HOW DUTCH was the man who came up with Reader’s Digest? His parents christened him William Roy DeWitt, last name Wallace. He was an unusual kid, skipped two grades in elementary school, and developed early on the idea behind Reader’s Digest: condense, shorten, summarize. He started by condensing his own name, William and Roy went overboard. DeWitt Wallace.
Probable reason (everything about DeWitt Wallace was probable because although he was a talented salesman, he was also incredibly shy): William and Roy were his father’s idea. DeWitt came from his mother’s family. Dad and mom Wallace were both pastor’s children, father became a university president, mother suffered from breakdowns. DeWitt felt sorry for his mom and held on to her family line’s name. She was a Morris. That was a name with a British origin, but behind it were some glorious Dutch folks, Staats, Reijnders, Jochems.
DEWITT, THAT was the family from Dordrecht who had also produced the famous politician brothers, Jan and Cornelis. Some relatives emigrated, and now today ten times more DeWitts live in America than in Holland. A proud name, made big in the US by DeWitt Clinton, Marie DeWitt’s son and the man who gave New York and America the Erie Canal. He and Lewis Morris, son of Trijntje Staats, fought side by side for America’s independence.

*PROVIDED MATERIAL:*
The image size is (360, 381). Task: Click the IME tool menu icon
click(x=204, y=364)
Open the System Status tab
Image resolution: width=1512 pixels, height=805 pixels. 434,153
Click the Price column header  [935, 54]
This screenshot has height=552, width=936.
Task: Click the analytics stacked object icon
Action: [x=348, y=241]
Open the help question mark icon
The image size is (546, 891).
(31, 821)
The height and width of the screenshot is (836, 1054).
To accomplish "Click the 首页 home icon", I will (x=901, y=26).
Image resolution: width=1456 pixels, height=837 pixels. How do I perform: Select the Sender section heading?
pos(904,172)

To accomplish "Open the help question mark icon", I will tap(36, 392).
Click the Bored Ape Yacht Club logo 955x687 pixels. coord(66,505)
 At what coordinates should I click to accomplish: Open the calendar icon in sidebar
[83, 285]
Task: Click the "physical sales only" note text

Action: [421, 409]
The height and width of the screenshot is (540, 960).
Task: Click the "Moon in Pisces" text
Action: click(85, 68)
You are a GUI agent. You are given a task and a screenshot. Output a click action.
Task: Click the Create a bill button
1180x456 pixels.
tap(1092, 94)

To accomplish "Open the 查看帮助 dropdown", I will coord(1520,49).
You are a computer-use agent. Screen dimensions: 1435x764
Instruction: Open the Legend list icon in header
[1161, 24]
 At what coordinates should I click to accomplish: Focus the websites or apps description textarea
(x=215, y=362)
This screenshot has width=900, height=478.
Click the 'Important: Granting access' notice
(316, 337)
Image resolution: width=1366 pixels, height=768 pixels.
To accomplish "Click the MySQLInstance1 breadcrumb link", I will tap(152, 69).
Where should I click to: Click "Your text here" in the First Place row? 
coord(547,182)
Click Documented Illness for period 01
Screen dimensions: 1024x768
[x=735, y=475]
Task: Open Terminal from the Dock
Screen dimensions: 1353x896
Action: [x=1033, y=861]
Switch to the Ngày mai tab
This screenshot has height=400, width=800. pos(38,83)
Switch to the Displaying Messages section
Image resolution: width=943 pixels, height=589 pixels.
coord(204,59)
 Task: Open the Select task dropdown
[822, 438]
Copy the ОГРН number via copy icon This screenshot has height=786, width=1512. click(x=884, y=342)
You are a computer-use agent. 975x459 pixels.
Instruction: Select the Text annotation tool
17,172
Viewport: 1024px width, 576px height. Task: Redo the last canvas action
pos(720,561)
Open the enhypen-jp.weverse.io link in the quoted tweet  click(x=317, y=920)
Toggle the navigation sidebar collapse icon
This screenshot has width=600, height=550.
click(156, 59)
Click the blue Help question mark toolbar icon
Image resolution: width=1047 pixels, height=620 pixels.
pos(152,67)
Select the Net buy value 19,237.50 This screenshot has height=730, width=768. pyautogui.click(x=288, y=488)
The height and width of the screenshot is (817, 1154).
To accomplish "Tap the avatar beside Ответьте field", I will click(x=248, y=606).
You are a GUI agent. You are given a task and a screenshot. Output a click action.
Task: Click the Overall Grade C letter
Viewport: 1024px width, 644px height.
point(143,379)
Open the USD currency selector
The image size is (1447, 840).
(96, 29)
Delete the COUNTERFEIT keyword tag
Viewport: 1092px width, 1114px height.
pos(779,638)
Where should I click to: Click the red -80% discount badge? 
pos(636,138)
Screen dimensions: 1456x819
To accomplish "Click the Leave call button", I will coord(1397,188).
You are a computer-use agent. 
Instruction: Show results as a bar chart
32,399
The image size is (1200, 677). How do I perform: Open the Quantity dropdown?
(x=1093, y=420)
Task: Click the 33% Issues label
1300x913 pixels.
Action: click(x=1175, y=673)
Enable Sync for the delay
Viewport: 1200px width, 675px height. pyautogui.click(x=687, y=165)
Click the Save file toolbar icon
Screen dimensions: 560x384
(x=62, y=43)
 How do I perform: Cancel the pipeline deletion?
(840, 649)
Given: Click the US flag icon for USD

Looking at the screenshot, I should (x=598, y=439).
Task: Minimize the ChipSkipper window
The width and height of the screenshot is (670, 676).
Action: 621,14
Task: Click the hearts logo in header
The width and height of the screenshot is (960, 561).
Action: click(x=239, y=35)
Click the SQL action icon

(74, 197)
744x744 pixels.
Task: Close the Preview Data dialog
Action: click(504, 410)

*ACTIONS TO TAKE:*
(1) Please retype the DeWitt Wallace text between "HOW DUTCH was" and "Staats, Reijnders, Jochems.", inclusive.
(2) Answer these questions from the DeWitt Wallace text:
(a) How many grades did Wallace skip in elementary school?
(b) What was the name of his mother's family?
(c) What did DeWitt Clinton give New York and America?
(3) List the Dutch family names that the DeWitt Wallace text places behind the Morris name.
The listing isn't needed for any of this work.

*PER-TASK OUTPUTS:*
(1)
HOW DUTCH was the man who came up with Reader’s Digest? His parents christened him William Roy DeWitt, last name Wallace. He was an unusual kid, skipped two grades in elementary school, and developed early on the idea behind Reader’s Digest: condense, shorten, summarize. He started by condensing his own name, William and Roy went overboard. DeWitt Wallace.
Probable reason (everything about DeWitt Wallace was probable because although he was a talented salesman, he was also incredibly shy): William and Roy were his father’s idea. DeWitt came from his mother’s family. Dad and mom Wallace were both pastor’s children, father became a university president, mother suffered from breakdowns. DeWitt felt sorry for his mom and held on to her family line’s name. She was a Morris. That was a name with a British origin, but behind it were some glorious Dutch folks, Staats, Reijnders, Jochems.

(2)
(a) Two
(b) Morris
(c) The Erie Canal

(3) Staats, Reijnders, Jochems